During the last decades of the twentieth century, there have been major changes in government and educational policies relating to cultural and linguistic diversity in Australia, with concepts of assimilation being superseded by ideologies of multiculturalism, cultural pluralism and the need for equal educational opportunity and self-determination for members of Australia’s immigrant and Indigenous peoples (Allan & Hill, 1995; Jamrozik, Boland & Urquhart, 1995). In the state of New South Wales (NSW) such ideological shifts have been reflected in policies that have been developed to meet the needs of its multiethnic population.

In NSW, educational policies stipulate that multicultural and Aboriginal perspectives should be included in all curriculum areas and that all students should be informed by these perspectives. Music education curriculum documents at primary, junior secondary and senior secondary levels delineate the need for all school students to study music from a range of cultures in order to explore varied forms of cultural expression and the pluralistic values, beliefs and identities that exist both within and beyond cultures represented within Australia. Enhancement of feelings of self worth in individual students and cultural maintenance within school communities are also goals of this approach.

However, despite the acknowledgement of cultural diversity in current NSW music curriculum documents, guidelines in these curricula regarding the inclusion of a multicultural perspective in music programs have been limited. Consequently, in NSW, there has been little emphasis on the principles of multicultural education policies in the implementation of music programs within schools. In music programs, involvement of members of ethnic or Indigenous communities as owners of musical and cultural knowledge and co-participants in the teaching and learning process has also been limited, mainly occurring in schools which have a high population of immigrant or Indigenous students (Dunbar-Hall, 1997). In incorporating a ‘multicultural perspective’ in their music programs, teachers have frequently used inappropriate examples of music 48out of context, examples derived from publications which bear very little relationship to the manifestations of music within the Australian community, in direct contravention of the multicultural education policy focus on the Australian multicultural experience.

Given that both human and published resources are available, it seems that insufficient resources or musicological understanding do not account entirely for teachers’ lack of confidence to implement multicultural music programs.
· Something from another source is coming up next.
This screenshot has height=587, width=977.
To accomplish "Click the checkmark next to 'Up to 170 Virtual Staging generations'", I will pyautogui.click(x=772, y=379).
Rather, it would appear that this lack of confidence reflects the fact that, in their pre-service training, many teachers have not acquired an understanding of the necessity of such programs (Lundquist, 2002). In attributing this to the ‘Eurocentric approach in which they were trained’ Teicher (1997, p. 416) also indicates that teachers perceive that the inclusion of multicultural materials is too difficult to manage within an already ‘full’ curriculum.

Another problem appears to be the inability of many teachers to view music or behaviour related to a particular culture from an ‘insider’s’ perspective, relevant to their own lives and those of their students. In some ways, published music education materials relating to world musics have contributed to the distancing of the teacher and cultural ‘other’ by emphasising the differences between musical cultures and by placing music firmly in a geographical context which is removed from the lives of teachers. Some more recent publications have endeavoured to overcome this difficulty by foregrounding the role of music in the lives of real people who have bicultural experiences as members of a multicultural society (Campbell, McCullough-Brabson & Tucker, 1994).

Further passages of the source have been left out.